La redefinición de la familia
Algunos diputados sandinistas han propuesto que en el Código de la Familia se reconozca, además de las relaciones matrimoniales y de hecho estables, las de “otro tipo”. La propuesta tiene que ver con lo que se entiende por familia, y, de aceptarse, se abrirían las puertas para que posteriormente se legisle a favor del matrimonio entre personas del mismo sexo. Es muy probable que la mayoría de los diputados no estarían de acuerdo con una legislación que permitiera esa clase de matrimonios, pero el tema ya ha sido planteado en la Asamblea Nacional.
El artículo 16 de la Declaración Universal de los Derechos Humanos establece que “La familia es el elemento natural y fundamental de la sociedad y tiene derecho a la protección de la sociedad y del Estado”. En el año de 1948, cuando se redactó esa Declaración, se daba por sentado que la familia se constituía en el momento en que un hombre y una mujer decidían libremente unirse en matrimonio, y que aquélla se extendía con la llegada de los hijos como fruto natural de la unión. Desde entonces, sin embargo, algunos grupos e instituciones han venido haciendo grandes esfuerzos por redefinir el concepto de familia.

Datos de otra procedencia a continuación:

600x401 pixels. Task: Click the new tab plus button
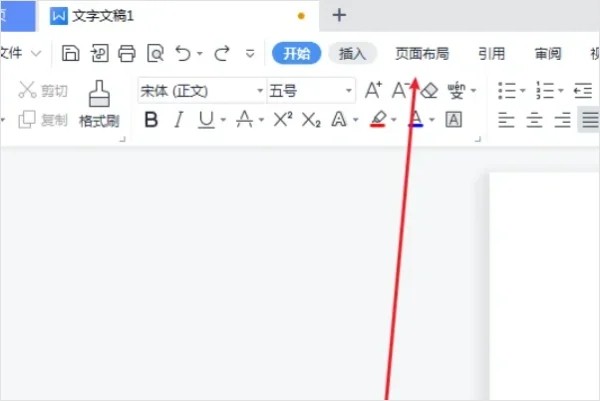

En esos esfuerzos las Organización de la Naciones Unidas (ONU) ha jugado un rol muy importante, y define a la familia como “cualquier combinación de dos o más personas que están unidas por lazos de mutuo consentimiento, nacimiento y/o adopción o colocación y quienes, juntos, asumen responsabilidad para, entre otras cosas, el cuido y mantenimiento de los miembros del grupo, la adición de nuevos miembros a través de la procreación o adopción, la socialización de los niños y el control social de los miembros”. Y agrega: “es una definición amplia y no excluyente, y se incluye en ella a cualquier forma de familia (independientemente de la inclinación sexual de sus miembros) cuyas funciones y valores se ajusten a la definición anterior”. Es evidente que una definición así de amplia justifica el matrimonio entre homosexuales.

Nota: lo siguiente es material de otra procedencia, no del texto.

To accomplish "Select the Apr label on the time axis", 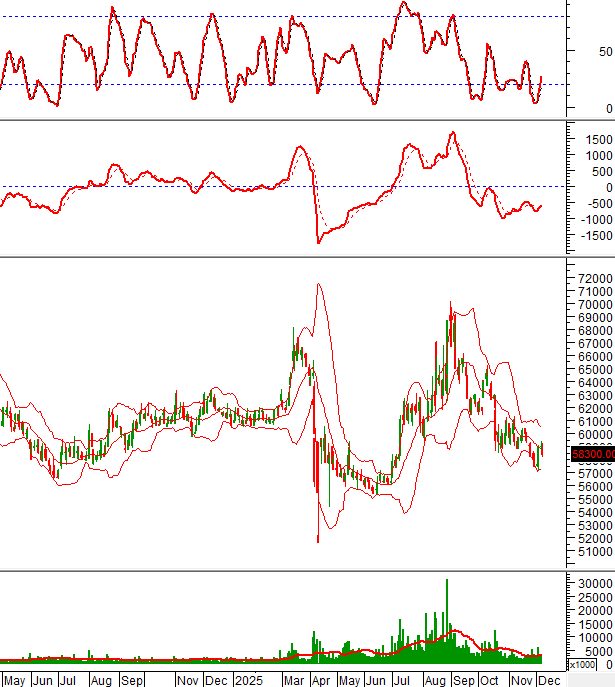I will (x=321, y=679).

En el borrador de la Conferencia de El Cairo sobre Población y Desarrollo de septiembre de 1994, la ONU afirmaba que la “división tradicional, basada en el género, de funciones productivas y reproductivas dentro de la familia, con frecuencia no refleja las realidades y aspiraciones actuales”. De esa manera se establece también una liga entre el nuevo concepto de familia y los esfuerzos destinados al control de la natalidad. El estudioso del tema de la familia Allan C. Carlson, en su libro “¿Cuál es el problema de la definición de ‘familia’ de la ONU?” señala que “la ONU busca reemplazar la complementariedad natural entre el hombre y la mujer dentro del matrimonio, para reemplazarla con programas del gobierno [sobre todo de ‘planificación familiar’] que hacen que el matrimonio y los padres de familia sean completamente innecesarios”. Obviamente que el concepto de matrimonio entre homosexuales, por ser necesariamente infértil, encaja perfectamente bien en los esfuerzos de la ONU relacionados con el control de la natalidad.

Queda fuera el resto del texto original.